Task statement: Rewrite the entries from the line containing "Locate an element on the screen. This" through the line containing "at that location.", inclusive, swapping every "screenshot" for "image" and changing nothing else. Leave the pictures out of your answer.

Information provided:
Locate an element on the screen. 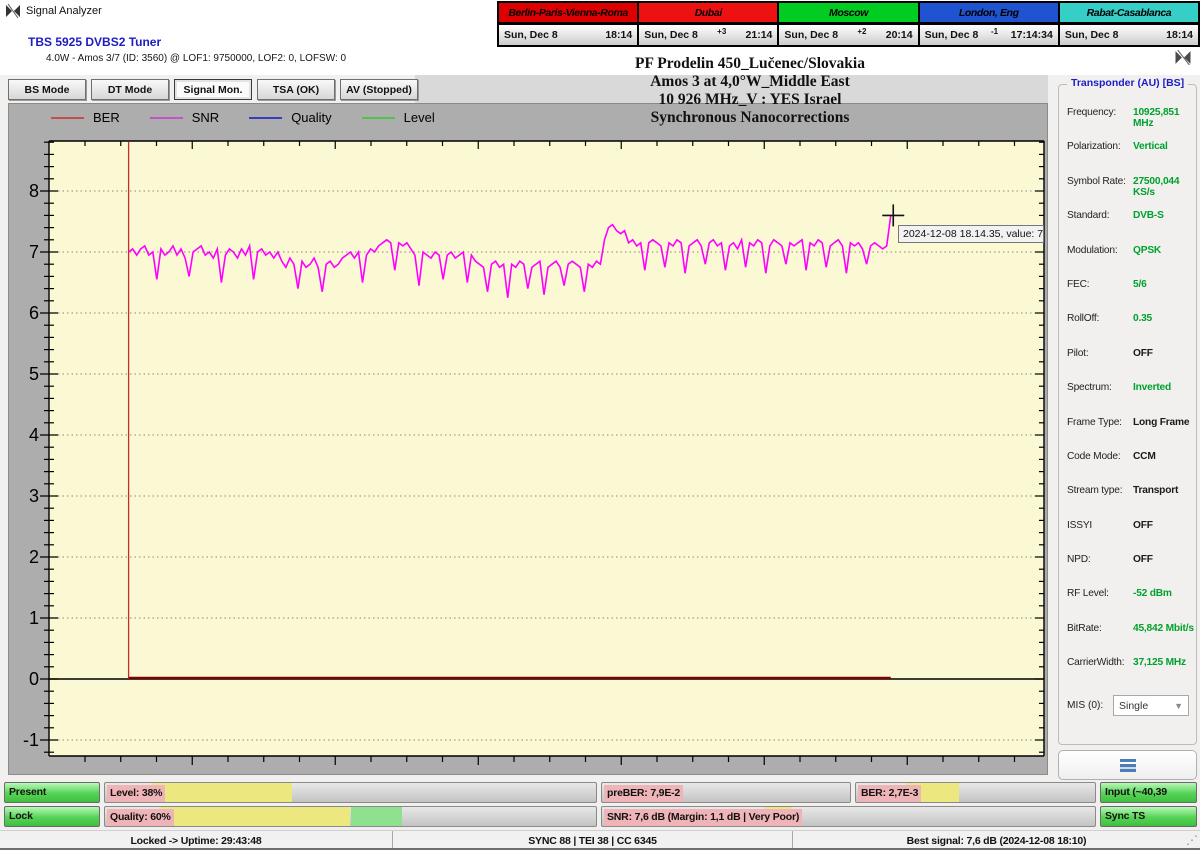 This screenshot has height=850, width=1200. transponder-row: Frame Type: Long Frame is located at coordinates (1128, 432).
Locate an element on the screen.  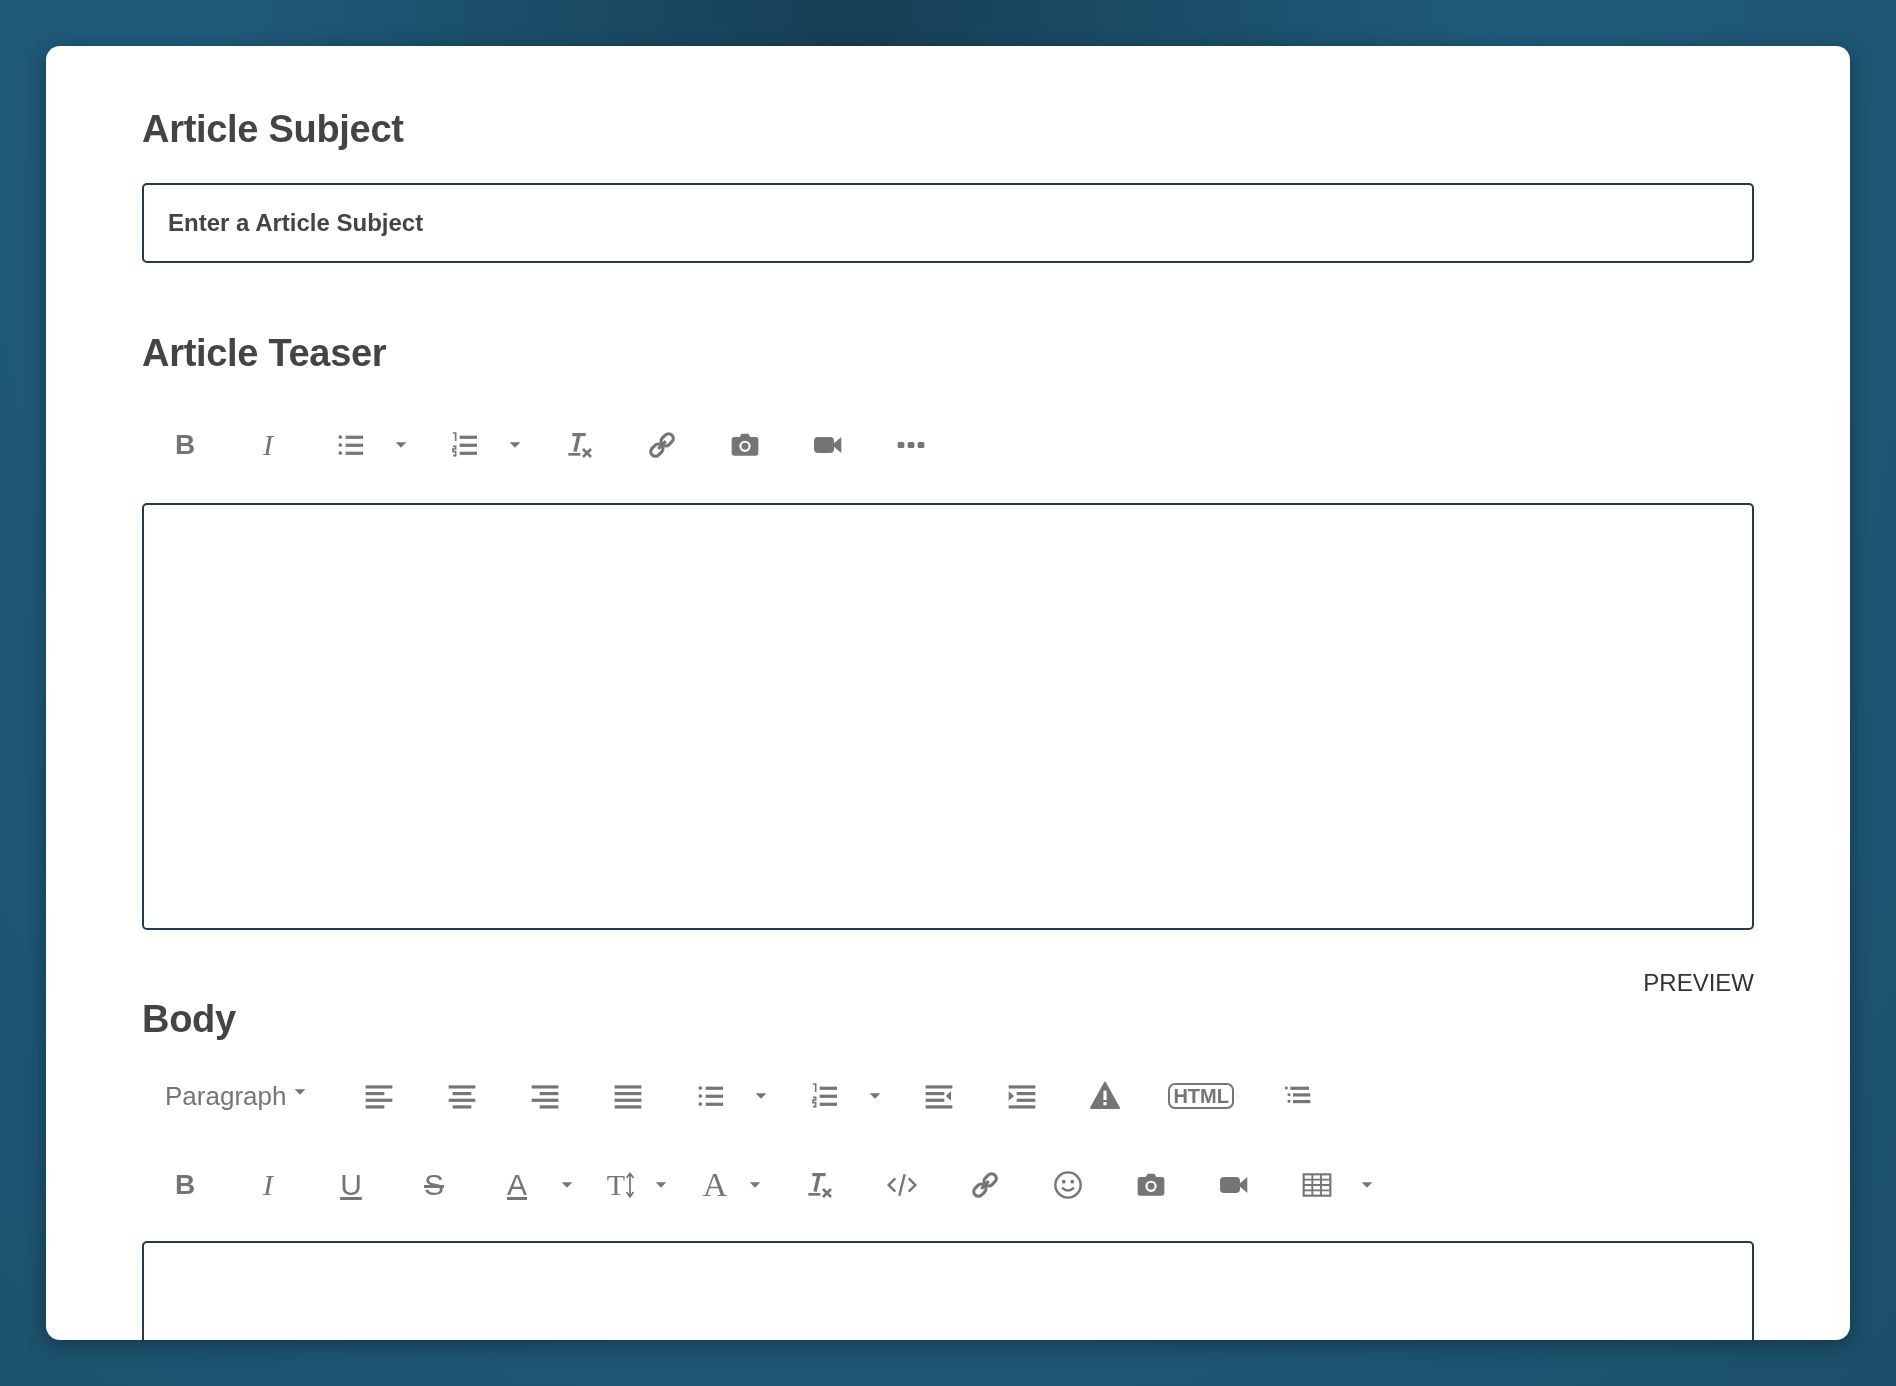
smiley-icon is located at coordinates (1068, 1185).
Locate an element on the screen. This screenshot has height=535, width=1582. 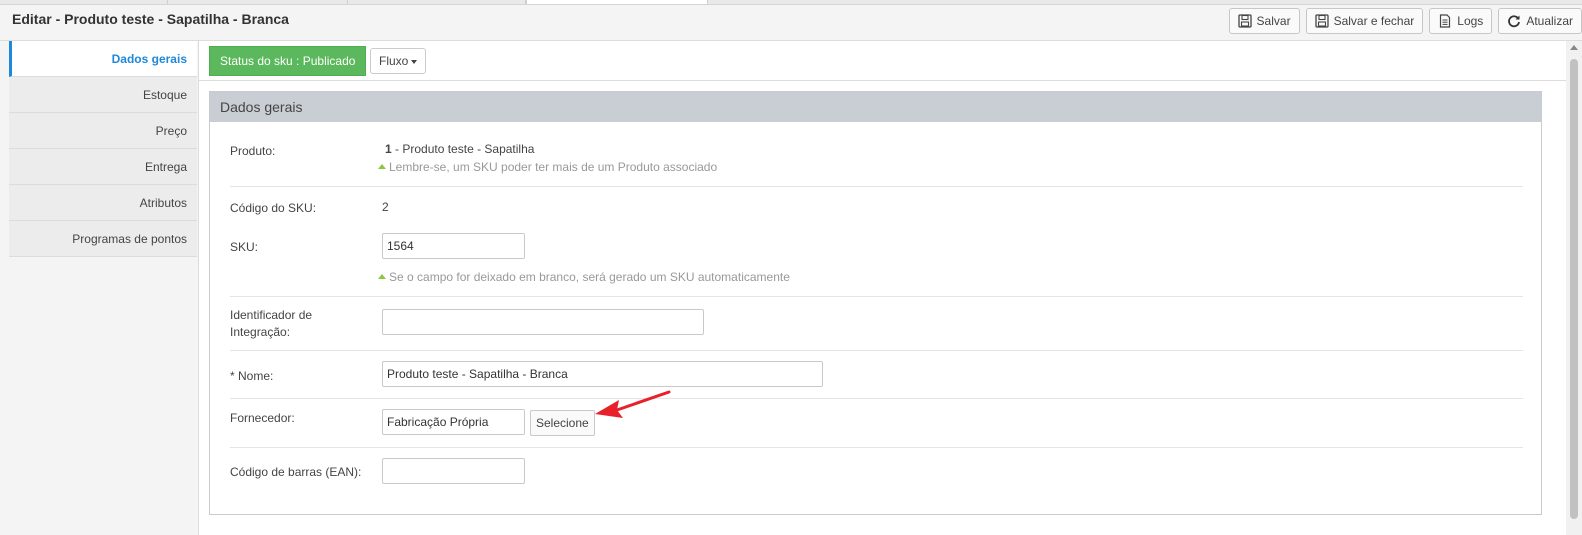
ean-input is located at coordinates (454, 471).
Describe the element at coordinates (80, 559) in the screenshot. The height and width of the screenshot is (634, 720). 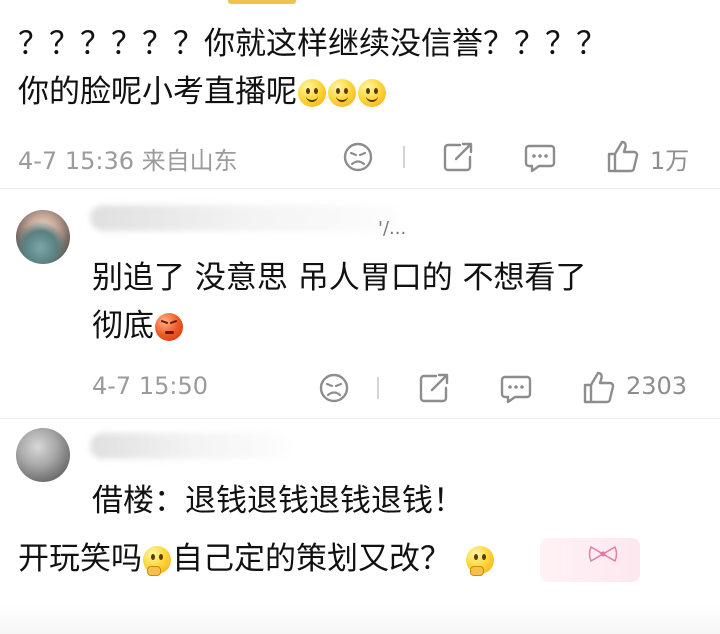
I see `comment-3-line-2-part-1: 开玩笑吗` at that location.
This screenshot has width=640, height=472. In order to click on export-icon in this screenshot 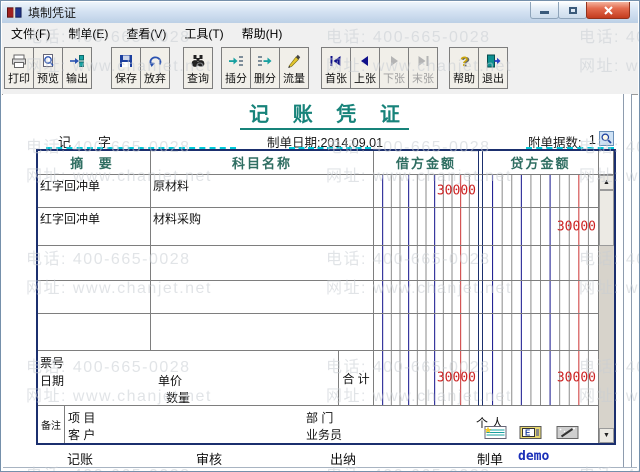, I will do `click(77, 61)`.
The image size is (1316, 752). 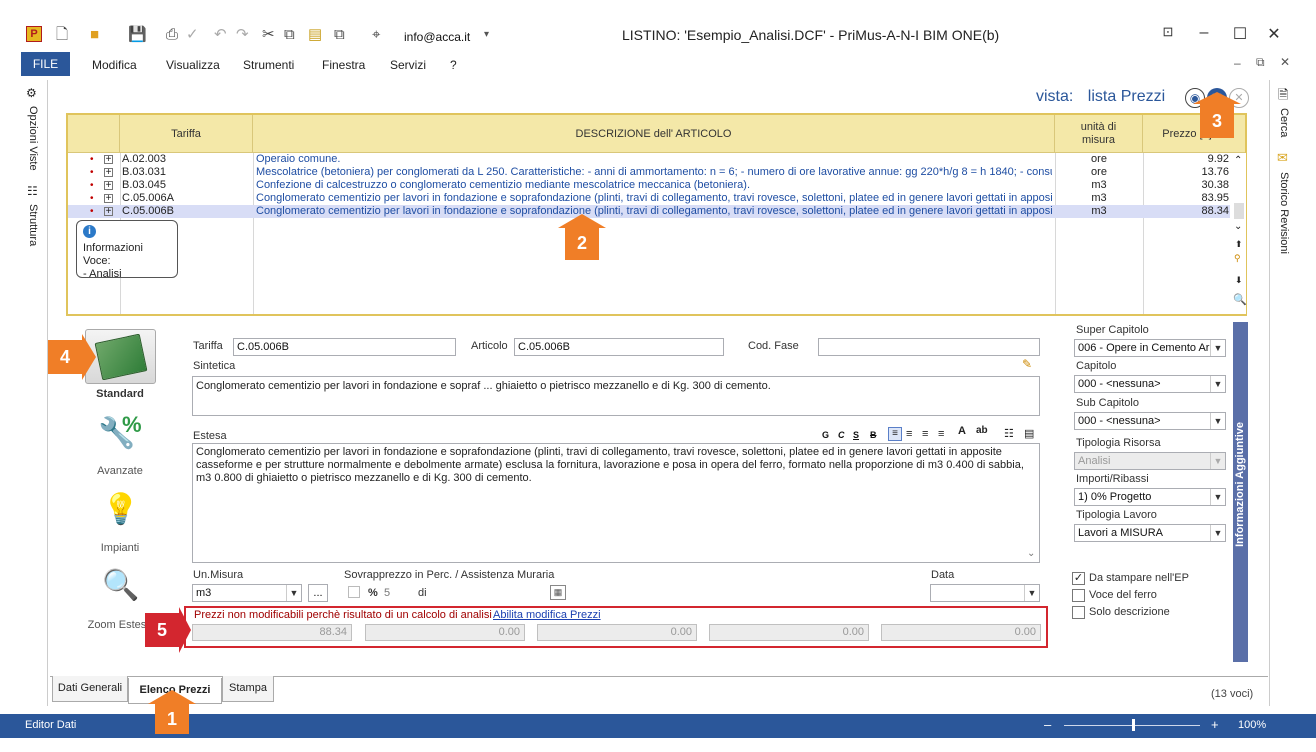 I want to click on move-up-icon: ⬆, so click(x=1239, y=244).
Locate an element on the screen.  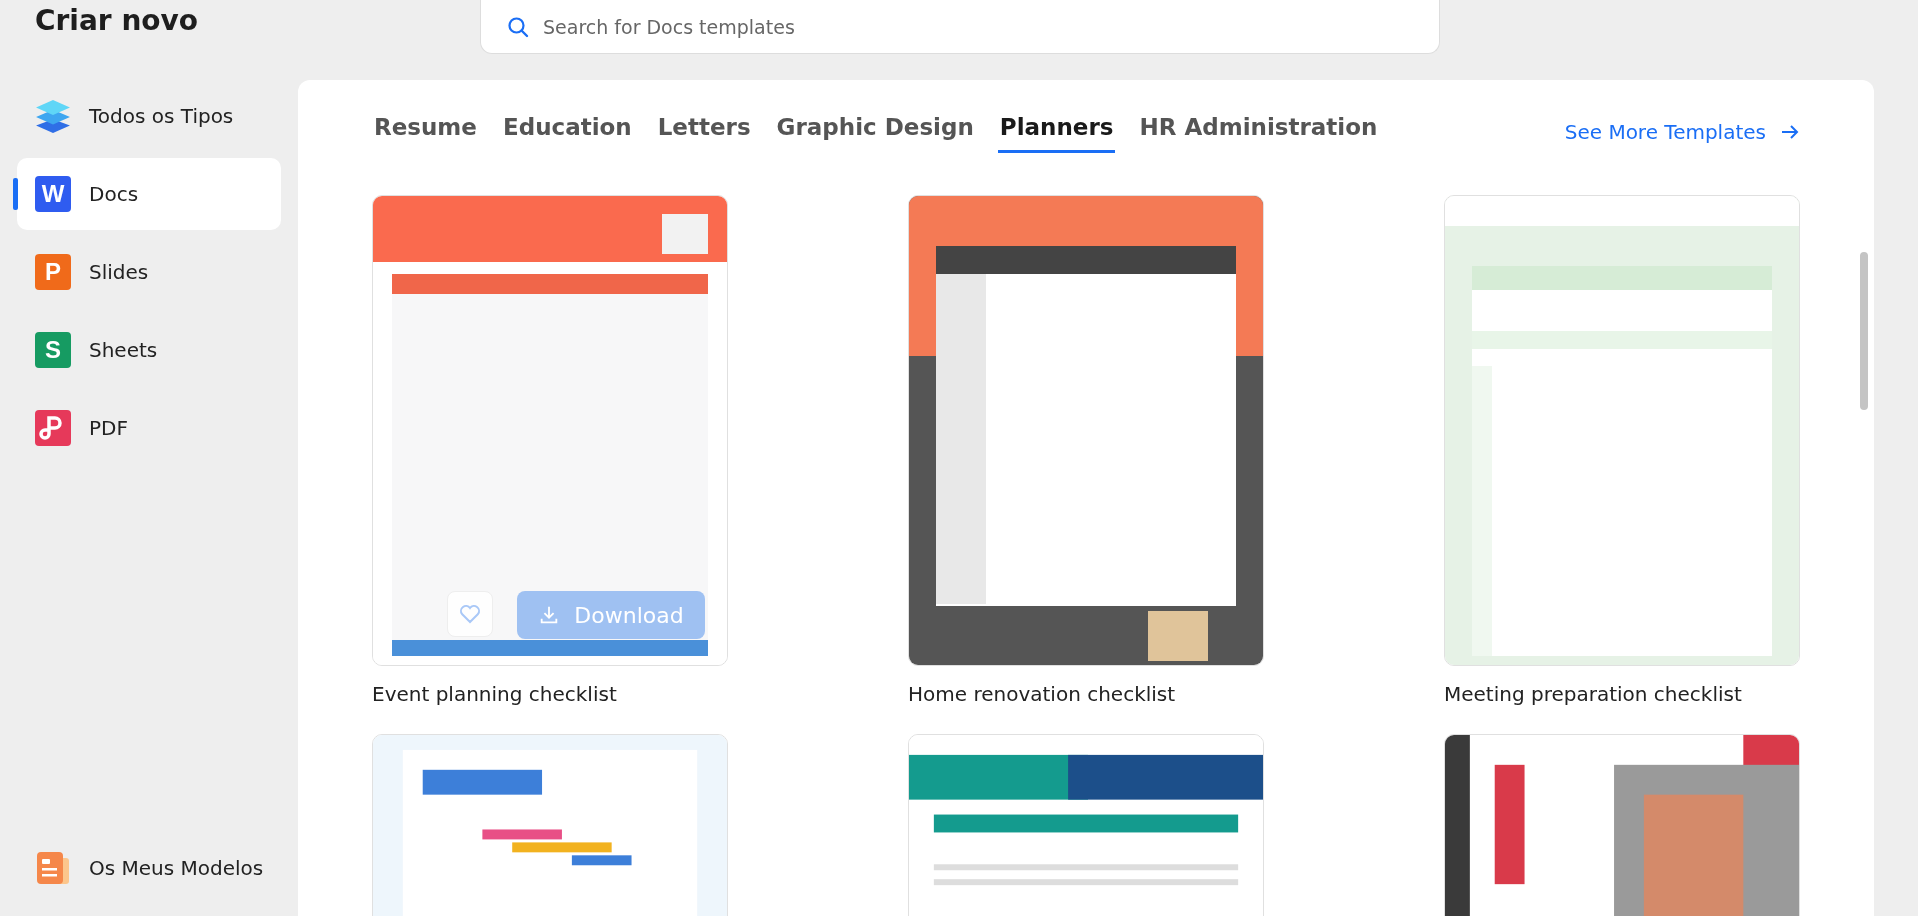
sidebar-item: Todos os Tipos is located at coordinates (149, 116).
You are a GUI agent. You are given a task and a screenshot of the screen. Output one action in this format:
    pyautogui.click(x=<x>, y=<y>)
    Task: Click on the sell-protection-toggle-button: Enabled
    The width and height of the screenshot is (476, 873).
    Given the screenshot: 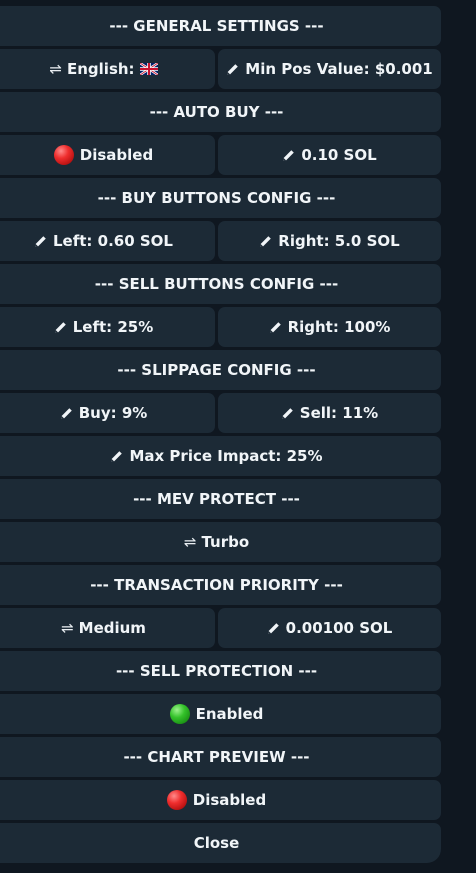 What is the action you would take?
    pyautogui.click(x=220, y=714)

Response to the task:
Locate an element on the screen. This image has height=535, width=1582. 
ean-input is located at coordinates (454, 471).
Describe the element at coordinates (80, 559) in the image. The height and width of the image is (634, 720). 
I see `comment-3-line-2-part-1: 开玩笑吗` at that location.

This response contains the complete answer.